# PCA Lab
In this notebook, you will work with Principal Component Analysis (PCA) using a customer retail dataset.

## Step 1: Load our customer data


In [1]:
import pandas as pd

# Load the dataset
df = pd.read_csv('retail_customer_data.csv')

# Display the first few rows of the dataset
df.head()


Unnamed: 0,CustomerID,Age,Annual Income (k$),Spending Score (1-100),Number of Purchases,Years as Customer
0,1,56,89,47,17,2
1,2,69,91,86,7,2
2,3,46,46,23,5,2
3,4,32,28,66,12,3
4,5,60,81,27,17,2


## Step 2: Standardize the Data
Standardizing the data is a crucial step before applying PCA. This will ensure each feature has a mean of 0 and a standard deviation of 1.

In [2]:
from sklearn.preprocessing import StandardScaler

# Standardize the data
scaler = StandardScaler()
scaled_data = scaler.fit_transform(df)
scaled_df = pd.DataFrame(scaled_data, columns=df.columns)
scaled_df.head()

Unnamed: 0,CustomerID,Age,Annual Income (k$),Spending Score (1-100),Number of Purchases,Years as Customer
0,-1.723412,0.843704,0.65565,-0.112121,1.237061,-1.148346
1,-1.706091,1.715924,0.723173,1.208939,-0.572831,-1.148346
2,-1.688771,0.172767,-0.796098,-0.925081,-0.934809,-1.148346
3,-1.67145,-0.766547,-1.403806,0.531473,0.332115,-0.761697
4,-1.654129,1.11208,0.385557,-0.789587,1.237061,-1.148346


## Step 3: Apply PCA to Reduce Dimensionality
Now, apply PCA to reduce the dimensionality of the dataset. Let's start by reducing it to 2 components.

In [3]:
from sklearn.decomposition import PCA

# Apply PCA with 2 components
pca = PCA(n_components=2)
pca_result = pca.fit_transform(scaled_df)
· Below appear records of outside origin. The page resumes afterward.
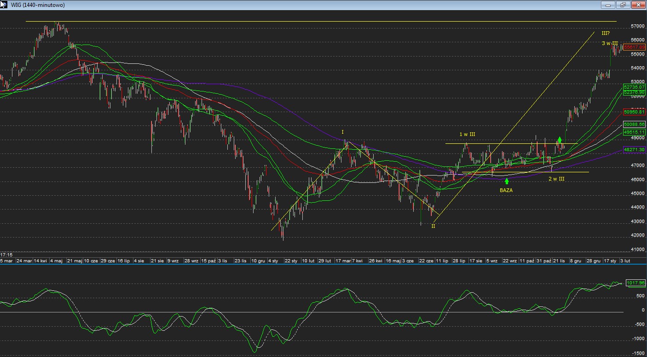The width and height of the screenshot is (647, 357).
Task: Select the purple 48271.30 average label
Action: (634, 150)
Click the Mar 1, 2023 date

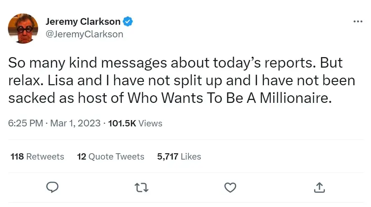pos(75,123)
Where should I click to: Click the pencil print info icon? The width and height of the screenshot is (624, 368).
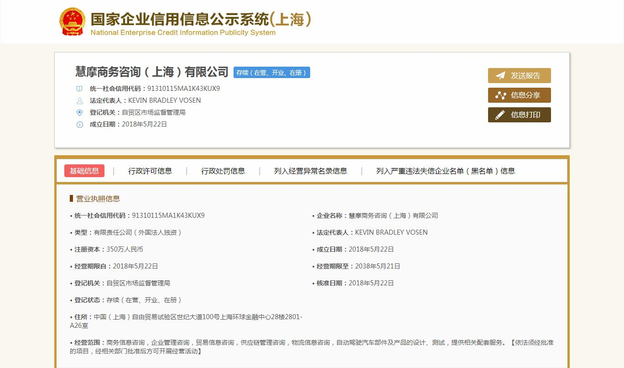click(x=500, y=115)
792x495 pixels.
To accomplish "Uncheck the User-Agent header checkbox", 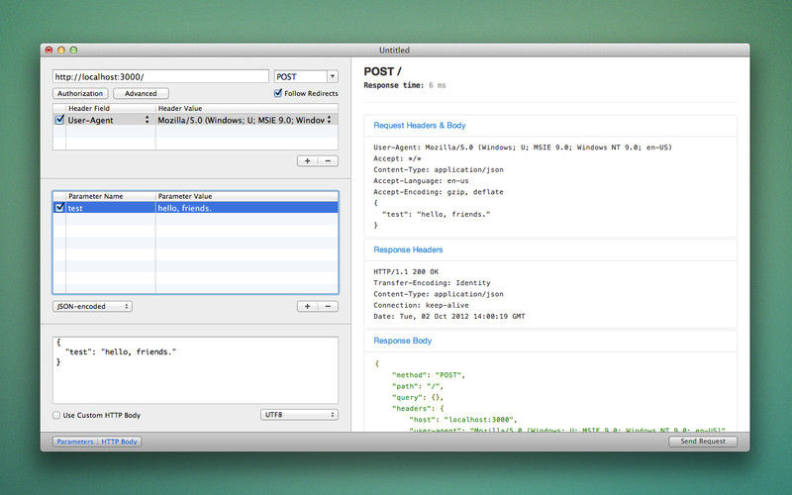I will [59, 120].
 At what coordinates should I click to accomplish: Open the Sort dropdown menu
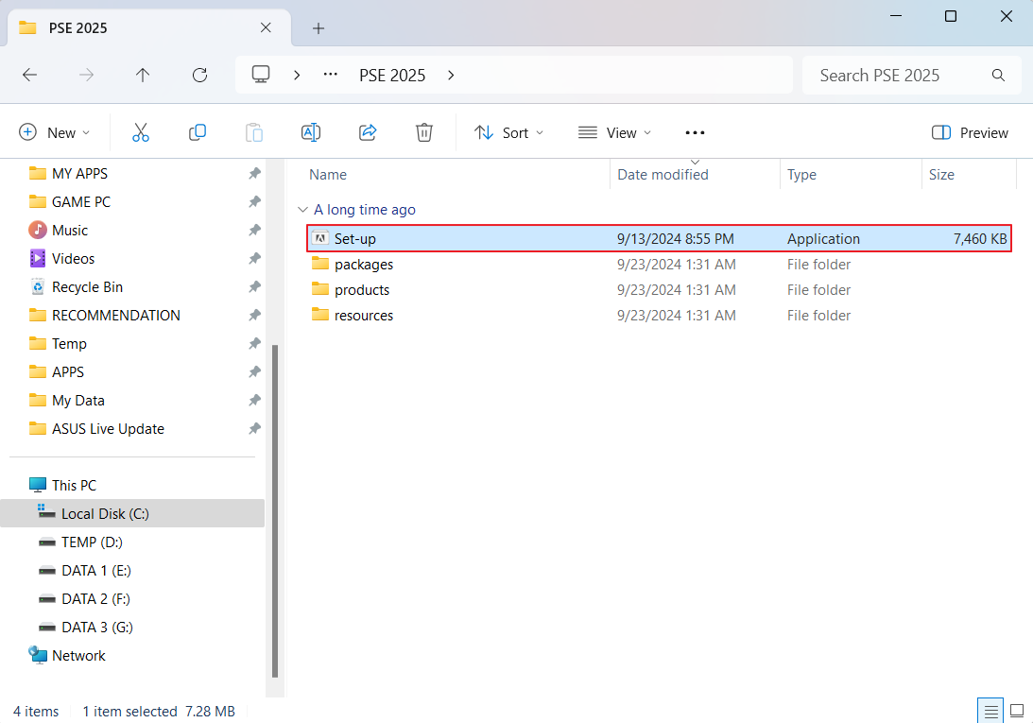click(x=508, y=132)

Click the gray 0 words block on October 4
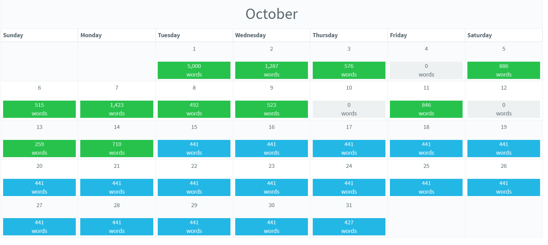click(x=426, y=70)
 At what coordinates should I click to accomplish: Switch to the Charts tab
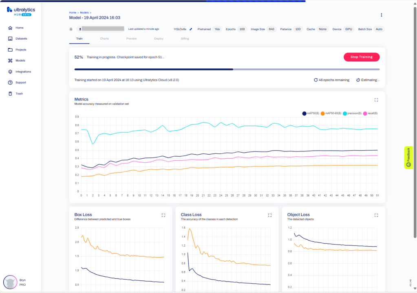tap(104, 39)
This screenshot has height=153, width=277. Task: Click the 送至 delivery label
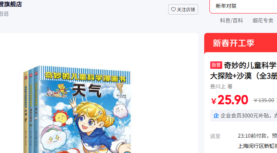[x=215, y=136]
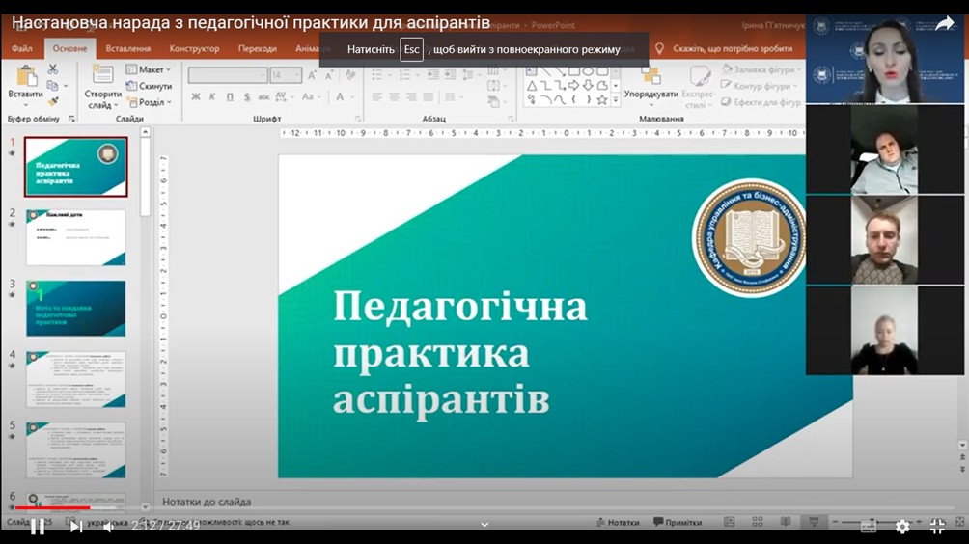Pause the video playback
This screenshot has height=544, width=969.
(37, 527)
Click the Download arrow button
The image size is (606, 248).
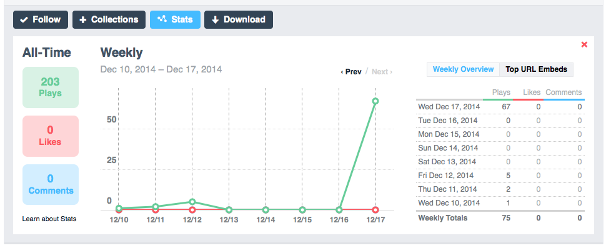point(239,20)
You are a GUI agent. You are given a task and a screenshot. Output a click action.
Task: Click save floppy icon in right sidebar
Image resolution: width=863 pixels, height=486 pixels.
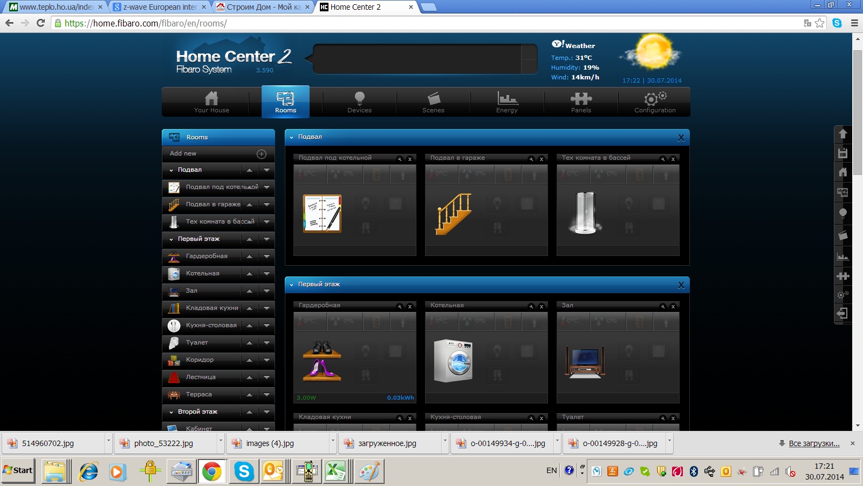843,153
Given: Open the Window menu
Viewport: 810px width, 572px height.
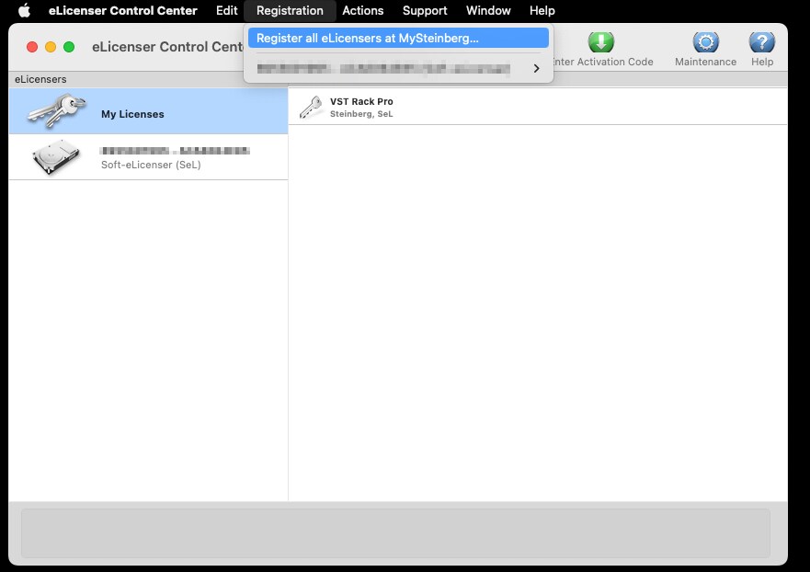Looking at the screenshot, I should pos(488,11).
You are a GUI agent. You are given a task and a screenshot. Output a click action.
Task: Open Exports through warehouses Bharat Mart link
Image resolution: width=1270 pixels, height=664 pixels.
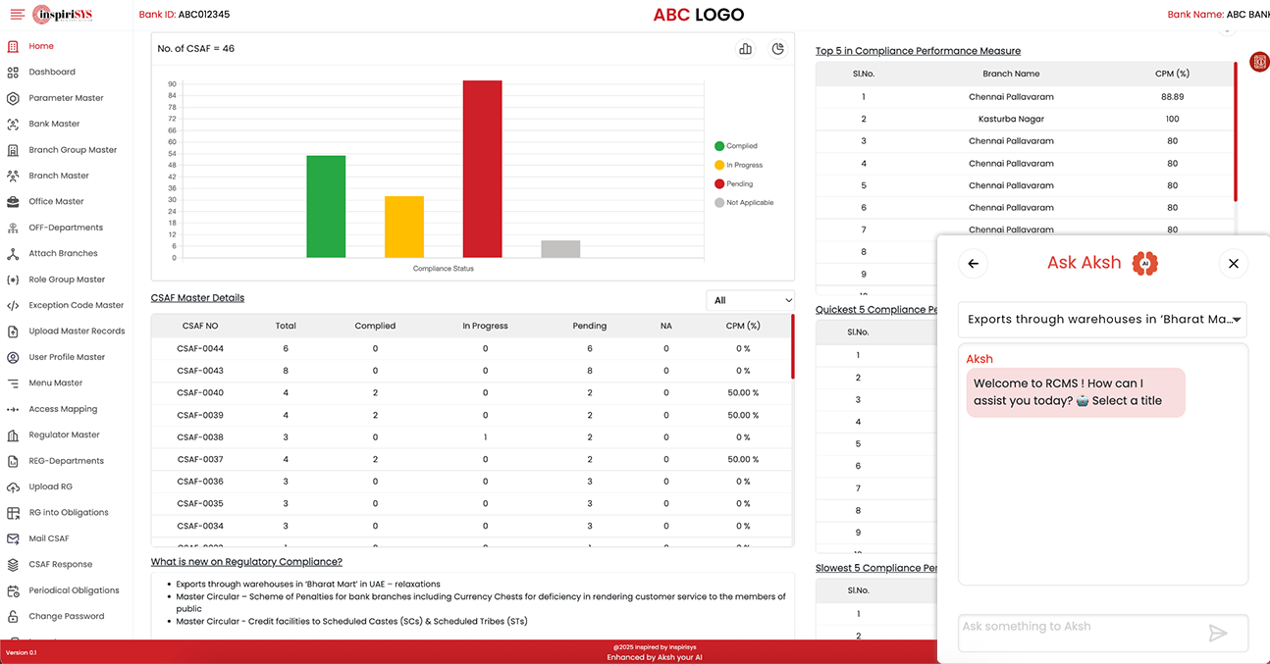pos(308,584)
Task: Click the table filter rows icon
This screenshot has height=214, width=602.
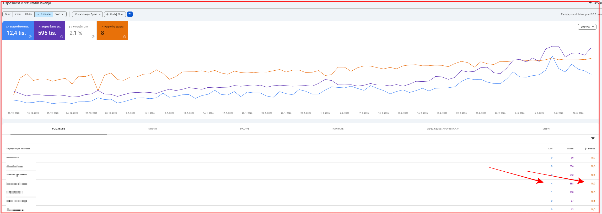Action: [x=593, y=138]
explained_variance = pca.explained_variance_ratio_
print("Explained variance ratio:", explained_variance)

Explained variance ratio: [0.21154792 0.18624409]


### Exercise 1: Analyze the Explained Variance
What do the explained variance ratios tell you about the data? How much of the original data's variance is captured by the first two principal components? Write your observations below.

In [4]:
#Your answer here

## Step 4: Visualize the PCA Results
Let's visualize the dataset in the new PCA-transformed 2D space.

In [None]:
import matplotlib.pyplot as plt

# Plot the PCA results
plt.figure(figsize=(8, 6))
plt.scatter(pca_result[:, 0], pca_result[:, 1])
plt.xlabel('Principal Component 1')
plt.ylabel('Principal Component 2')
plt.title('PCA on Random Dataset')
plt.show()

### Exercise 2: Interpretation of the Plot
Interpret the scatter plot. Do you notice any clusters or patterns? What might this indicate about the underlying structure of the data?

In [5]:
#Your answer here

## Step 5: Experiment with Different Number of Components
Experiment with applying PCA with a different number of components (e.g., 3 or 4). Observe how the cumulative explained variance changes.

In [None]:
# Apply PCA with 4 components
pca = PCA(n_components=4)
pca_result = pca.fit_transform(scaled_df)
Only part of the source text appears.